**Tasks to perform:**
**1.** Reproduce word for word the part of the post on modeling memory for a Network-on-Chip from "Practical testing of" up to and including "the leaf nodes?".
**2.** Give every figure that the post on modeling memory for a Network-on-Chip uses to say how many times "further away" off-chip memory is than on-chip memory.
**3.** Pick up the post on modeling memory for a Network-on-Chip after its final sentence and write the next part.

**Selected text:**
## START
Practical testing of this naïvely fair approach in the emulator gives results like the following… as can be seen the right hand part of the tree performs appallingly but even there lots of variation can be seen:
My question is this: what is the correct (i.e., correct mathematically) way of describing the order of the leaf nodes?
A week further on and not much C++ has been written – and now I think I need to make a new start.
Up to this point I have been trying to write a software model of the hardware and my thought was I could think put a software-modelling layer on top of that. But that simply is not going to work – it is just too complex.
Instead I am going to have to make some policy decisions in the software – essentially over how I model the local memory on the chip: each tile will process memory reads and writes and needs to know where that memory is – it could be in the global off-chip memory store or it could be on-chip.
The difference matters because, at least in theory, the on-chip memory is speedily accessible, while the off-chip memory is 50 to 100 to 500 times “further away”. Because memory accesses exhibit locality it makes sense to ship blocks of addressed memory from the global to the local store – but doing so takes time and if there are a lot of memory movements then we get thrashing.
What I now have to do is think of what policy I will use to decide what memory gets stored locally (or, more likely, what policy I use to map the addresses). I’ll start by once again reviewing papers that propose some schemes for existing Networks-on-Chip.
In other news: I have had a paper (of which I am co-author and first named author) accepted by OSPERTS 15 – so I will be off to Sweden to get mauled by the audience there in early July. It will be an experience, and I am looking forward to it, but I also think it might be not so much a baptism, but a destruction by fire.
Lying in bed this morning and puzzling over what to do …
At first I thought what I should do is copy one of the existing operating system models for NoCs, but that simply would not be flexible enough.
What I have to do is model the hardware (including the modifications to the MMU I want to see) as, essentially, some form of black box, and build other layers – including the memory tree – above that. That means I need to separate the CPU/tiles from global memory: sounds simple in theory but implementing this is going to be very far from easy.
What’s the best way to speed up your computing experience? As many know the most cost-effective way is often not to buy a new computer with a faster processor but to add more memory to an existing system.
## END
**Raw records:**
## START
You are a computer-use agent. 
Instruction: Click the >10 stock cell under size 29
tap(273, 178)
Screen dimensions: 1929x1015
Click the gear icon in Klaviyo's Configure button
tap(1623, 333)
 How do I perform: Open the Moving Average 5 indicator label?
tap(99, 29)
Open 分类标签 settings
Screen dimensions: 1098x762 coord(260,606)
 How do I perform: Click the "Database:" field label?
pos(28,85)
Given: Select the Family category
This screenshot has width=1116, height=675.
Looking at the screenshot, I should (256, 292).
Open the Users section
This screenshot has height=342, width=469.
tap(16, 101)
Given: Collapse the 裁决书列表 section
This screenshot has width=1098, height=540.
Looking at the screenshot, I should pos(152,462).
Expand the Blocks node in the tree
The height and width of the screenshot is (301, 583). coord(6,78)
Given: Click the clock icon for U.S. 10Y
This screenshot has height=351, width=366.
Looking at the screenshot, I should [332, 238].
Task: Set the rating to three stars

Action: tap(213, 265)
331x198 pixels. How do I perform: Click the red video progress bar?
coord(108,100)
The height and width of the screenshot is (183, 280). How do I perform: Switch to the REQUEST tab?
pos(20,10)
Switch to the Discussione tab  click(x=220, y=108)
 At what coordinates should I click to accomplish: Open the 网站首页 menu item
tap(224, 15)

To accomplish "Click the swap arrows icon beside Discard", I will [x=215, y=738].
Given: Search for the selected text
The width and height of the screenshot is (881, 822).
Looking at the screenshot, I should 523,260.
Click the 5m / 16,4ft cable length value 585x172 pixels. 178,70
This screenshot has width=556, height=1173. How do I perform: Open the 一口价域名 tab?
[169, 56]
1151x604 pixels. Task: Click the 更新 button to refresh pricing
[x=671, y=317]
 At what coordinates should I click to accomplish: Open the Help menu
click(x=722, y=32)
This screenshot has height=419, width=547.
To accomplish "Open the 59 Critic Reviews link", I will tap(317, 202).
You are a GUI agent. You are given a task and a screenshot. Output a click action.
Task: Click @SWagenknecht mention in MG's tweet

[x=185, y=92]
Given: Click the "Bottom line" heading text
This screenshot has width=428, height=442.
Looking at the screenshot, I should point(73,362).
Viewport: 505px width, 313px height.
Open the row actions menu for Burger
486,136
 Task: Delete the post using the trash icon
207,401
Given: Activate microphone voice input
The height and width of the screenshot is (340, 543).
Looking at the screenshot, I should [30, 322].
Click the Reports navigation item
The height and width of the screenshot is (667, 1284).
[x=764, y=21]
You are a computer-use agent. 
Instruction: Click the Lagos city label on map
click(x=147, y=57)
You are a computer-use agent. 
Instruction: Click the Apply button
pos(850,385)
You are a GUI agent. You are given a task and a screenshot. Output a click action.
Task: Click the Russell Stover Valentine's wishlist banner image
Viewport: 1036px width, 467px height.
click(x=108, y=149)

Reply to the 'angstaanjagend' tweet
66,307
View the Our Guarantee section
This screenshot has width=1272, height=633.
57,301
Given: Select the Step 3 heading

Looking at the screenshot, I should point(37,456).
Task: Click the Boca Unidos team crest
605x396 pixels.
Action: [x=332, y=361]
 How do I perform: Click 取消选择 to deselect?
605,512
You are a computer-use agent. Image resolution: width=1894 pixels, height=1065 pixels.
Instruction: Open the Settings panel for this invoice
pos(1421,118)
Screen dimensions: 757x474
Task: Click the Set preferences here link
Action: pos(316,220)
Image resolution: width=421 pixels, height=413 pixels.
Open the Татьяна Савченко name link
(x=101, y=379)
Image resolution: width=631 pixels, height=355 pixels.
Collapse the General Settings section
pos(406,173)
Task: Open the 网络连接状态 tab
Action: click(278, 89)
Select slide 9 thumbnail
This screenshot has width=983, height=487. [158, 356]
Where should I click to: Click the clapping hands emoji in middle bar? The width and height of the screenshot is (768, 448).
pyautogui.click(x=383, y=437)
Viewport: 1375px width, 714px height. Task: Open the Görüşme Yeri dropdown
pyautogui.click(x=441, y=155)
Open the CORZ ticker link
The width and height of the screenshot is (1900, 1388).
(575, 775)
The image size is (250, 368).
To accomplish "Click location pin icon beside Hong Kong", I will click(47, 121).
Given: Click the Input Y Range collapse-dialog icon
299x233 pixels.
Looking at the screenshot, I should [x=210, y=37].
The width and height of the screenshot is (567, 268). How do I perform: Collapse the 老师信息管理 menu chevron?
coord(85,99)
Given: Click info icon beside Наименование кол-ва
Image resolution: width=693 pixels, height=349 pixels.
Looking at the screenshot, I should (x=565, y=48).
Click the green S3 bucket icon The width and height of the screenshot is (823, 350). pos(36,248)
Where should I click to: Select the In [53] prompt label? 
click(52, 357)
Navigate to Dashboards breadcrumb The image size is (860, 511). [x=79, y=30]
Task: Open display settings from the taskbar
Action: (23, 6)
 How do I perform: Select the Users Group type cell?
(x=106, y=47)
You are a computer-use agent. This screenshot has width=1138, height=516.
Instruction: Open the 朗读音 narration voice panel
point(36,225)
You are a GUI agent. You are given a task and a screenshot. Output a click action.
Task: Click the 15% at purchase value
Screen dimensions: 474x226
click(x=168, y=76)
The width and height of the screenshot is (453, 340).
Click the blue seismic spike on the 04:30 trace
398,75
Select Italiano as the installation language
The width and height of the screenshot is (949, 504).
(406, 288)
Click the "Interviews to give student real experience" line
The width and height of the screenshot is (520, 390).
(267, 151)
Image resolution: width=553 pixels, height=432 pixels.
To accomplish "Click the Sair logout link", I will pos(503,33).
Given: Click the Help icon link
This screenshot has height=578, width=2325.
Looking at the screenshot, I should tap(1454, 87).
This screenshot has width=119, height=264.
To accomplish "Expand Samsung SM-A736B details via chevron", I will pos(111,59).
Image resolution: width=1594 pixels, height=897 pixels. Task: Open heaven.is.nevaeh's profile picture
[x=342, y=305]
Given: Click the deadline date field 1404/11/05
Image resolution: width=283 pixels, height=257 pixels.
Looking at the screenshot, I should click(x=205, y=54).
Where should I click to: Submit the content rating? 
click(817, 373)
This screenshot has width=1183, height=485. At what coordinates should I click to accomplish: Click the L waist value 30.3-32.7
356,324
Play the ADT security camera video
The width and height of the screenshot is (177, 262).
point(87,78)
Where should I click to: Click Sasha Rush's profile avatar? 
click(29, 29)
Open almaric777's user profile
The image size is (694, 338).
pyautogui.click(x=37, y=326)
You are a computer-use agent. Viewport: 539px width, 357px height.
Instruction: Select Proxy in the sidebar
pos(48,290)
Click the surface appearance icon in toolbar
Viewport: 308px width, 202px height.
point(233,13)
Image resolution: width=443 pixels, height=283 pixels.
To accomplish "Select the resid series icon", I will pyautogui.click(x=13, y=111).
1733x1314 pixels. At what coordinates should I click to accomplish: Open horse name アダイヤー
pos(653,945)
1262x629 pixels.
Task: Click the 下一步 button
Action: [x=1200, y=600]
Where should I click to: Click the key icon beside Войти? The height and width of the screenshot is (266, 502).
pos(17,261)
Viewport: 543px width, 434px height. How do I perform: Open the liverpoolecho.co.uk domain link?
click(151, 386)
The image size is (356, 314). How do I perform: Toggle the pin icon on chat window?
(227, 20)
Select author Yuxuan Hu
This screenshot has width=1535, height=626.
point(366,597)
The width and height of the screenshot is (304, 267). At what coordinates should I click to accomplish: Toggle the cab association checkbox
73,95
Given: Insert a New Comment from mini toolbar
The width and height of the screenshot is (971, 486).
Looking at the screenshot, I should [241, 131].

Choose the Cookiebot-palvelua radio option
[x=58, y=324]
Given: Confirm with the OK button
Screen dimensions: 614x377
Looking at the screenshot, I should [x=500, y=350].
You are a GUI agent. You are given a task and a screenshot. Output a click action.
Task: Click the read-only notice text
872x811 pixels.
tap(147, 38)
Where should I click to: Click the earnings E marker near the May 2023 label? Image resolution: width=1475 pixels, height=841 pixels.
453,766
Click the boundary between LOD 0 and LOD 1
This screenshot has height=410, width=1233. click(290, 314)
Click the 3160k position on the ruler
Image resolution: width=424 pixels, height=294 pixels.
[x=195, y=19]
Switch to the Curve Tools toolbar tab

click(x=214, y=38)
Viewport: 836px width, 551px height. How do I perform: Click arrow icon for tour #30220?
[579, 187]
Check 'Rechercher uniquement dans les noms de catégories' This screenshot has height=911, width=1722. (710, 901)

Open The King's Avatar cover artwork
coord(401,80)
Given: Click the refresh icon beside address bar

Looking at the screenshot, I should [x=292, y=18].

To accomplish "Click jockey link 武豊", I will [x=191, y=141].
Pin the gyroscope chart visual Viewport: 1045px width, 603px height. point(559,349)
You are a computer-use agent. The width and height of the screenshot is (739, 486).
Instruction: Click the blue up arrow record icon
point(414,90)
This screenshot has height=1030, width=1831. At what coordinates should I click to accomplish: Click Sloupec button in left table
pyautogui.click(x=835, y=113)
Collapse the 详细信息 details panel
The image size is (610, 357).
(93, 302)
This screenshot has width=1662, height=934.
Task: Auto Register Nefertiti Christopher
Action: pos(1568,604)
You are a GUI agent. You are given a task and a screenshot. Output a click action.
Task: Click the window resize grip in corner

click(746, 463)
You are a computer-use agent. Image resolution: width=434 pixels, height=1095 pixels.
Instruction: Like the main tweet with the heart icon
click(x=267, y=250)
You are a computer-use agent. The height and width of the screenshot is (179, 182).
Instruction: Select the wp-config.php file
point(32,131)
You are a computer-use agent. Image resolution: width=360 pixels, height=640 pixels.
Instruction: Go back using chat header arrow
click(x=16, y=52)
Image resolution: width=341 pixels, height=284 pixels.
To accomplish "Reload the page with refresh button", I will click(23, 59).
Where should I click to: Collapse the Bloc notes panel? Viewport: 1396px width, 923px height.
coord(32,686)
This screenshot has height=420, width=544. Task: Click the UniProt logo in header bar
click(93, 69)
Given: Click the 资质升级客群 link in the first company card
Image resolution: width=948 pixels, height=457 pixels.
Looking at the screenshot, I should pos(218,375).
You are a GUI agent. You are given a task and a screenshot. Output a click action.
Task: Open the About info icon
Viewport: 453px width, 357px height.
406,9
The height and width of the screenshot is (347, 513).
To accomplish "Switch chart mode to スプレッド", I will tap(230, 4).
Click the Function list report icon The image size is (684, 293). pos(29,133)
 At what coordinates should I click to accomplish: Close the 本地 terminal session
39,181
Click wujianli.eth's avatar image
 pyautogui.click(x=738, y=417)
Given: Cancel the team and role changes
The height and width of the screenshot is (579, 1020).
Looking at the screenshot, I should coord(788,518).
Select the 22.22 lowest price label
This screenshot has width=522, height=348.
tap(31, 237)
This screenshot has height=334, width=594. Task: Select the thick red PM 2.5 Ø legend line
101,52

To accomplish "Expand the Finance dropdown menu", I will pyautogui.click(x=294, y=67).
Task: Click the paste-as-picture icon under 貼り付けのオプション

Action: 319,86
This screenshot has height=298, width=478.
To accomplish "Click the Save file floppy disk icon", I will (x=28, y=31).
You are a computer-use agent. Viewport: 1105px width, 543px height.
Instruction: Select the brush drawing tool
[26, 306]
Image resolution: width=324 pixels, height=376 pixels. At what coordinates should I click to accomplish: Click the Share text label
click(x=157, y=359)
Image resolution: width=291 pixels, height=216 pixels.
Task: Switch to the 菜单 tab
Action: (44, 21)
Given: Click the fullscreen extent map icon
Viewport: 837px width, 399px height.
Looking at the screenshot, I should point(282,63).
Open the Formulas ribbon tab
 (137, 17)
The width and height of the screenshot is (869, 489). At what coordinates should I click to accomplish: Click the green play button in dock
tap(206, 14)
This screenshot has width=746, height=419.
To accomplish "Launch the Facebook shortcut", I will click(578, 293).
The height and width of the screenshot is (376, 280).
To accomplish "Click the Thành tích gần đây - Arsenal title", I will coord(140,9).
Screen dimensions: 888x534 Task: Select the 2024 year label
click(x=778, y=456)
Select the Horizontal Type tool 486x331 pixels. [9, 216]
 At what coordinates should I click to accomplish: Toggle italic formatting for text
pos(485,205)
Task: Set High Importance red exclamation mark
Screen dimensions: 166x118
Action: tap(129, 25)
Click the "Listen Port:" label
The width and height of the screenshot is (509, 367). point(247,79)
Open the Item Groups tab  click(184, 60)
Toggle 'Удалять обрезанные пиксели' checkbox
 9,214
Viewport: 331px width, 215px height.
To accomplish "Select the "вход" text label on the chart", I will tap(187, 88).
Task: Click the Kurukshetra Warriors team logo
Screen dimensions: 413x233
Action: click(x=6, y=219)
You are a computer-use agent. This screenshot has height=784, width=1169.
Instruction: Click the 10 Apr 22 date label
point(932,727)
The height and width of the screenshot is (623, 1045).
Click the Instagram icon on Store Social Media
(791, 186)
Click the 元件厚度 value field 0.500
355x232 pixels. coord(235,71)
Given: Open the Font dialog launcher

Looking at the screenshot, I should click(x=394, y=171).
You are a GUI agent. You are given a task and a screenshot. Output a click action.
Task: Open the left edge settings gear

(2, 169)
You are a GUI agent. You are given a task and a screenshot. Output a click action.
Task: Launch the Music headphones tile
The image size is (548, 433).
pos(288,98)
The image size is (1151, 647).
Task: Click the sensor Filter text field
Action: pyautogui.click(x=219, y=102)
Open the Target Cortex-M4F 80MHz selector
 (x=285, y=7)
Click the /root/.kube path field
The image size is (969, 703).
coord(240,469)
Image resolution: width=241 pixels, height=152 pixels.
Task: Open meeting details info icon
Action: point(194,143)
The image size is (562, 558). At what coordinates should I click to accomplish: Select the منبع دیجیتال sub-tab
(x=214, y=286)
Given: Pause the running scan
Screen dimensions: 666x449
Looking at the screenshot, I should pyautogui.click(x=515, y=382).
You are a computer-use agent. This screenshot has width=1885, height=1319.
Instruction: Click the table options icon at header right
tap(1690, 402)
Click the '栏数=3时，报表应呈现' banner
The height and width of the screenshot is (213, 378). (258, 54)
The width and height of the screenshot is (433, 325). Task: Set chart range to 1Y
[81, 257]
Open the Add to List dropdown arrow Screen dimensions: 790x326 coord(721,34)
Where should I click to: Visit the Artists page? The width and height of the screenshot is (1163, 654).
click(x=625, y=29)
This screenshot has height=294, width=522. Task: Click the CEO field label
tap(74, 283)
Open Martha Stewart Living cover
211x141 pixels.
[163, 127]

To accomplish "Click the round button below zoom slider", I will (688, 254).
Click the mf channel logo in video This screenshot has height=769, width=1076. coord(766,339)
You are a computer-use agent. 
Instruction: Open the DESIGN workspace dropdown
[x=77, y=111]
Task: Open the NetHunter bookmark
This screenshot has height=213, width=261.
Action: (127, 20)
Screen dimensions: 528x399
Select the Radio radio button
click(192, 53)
## END
**Responses by task:**
**1.**
Practical testing of this naïvely fair approach in the emulator gives results like the following… as can be seen the right hand part of the tree performs appallingly but even there lots of variation can be seen:
My question is this: what is the correct (i.e., correct mathematically) way of describing the order of the leaf nodes?

**2.** 50, 100, 500

**3.**
The plot below, based on some results from my PhD research shows just how this works…
In my case I am measuring how long it takes a processor of a fixed speed to execute a given program while I vary the amount of memory available.
My research centres on “network-on-chip” systems so the issue here is how much memory is available locally (i.e., on the chip). Because if instructions and data are not locally available they have to be fetched in from some more “distant” store (whether that is system global memory or even a disk system). And if space on the chip is limited then you generally have to evict some other piece of memory to make way for the piece needed immediately. Yet if you need to evicted piece again in the future you have to take the time needed to fetch it back in again and so on.
In this case we are using 4096 byte (4K) blocks of memory – i.e., 4K pages. So when it says 10 pages on the x-axis that means there is 40K available locally and so on.
I am testing all this on the OVPsim emulator and I have no independent means of accurately timing how long the process takes – but I can count the number of instructions it takes to complete the task.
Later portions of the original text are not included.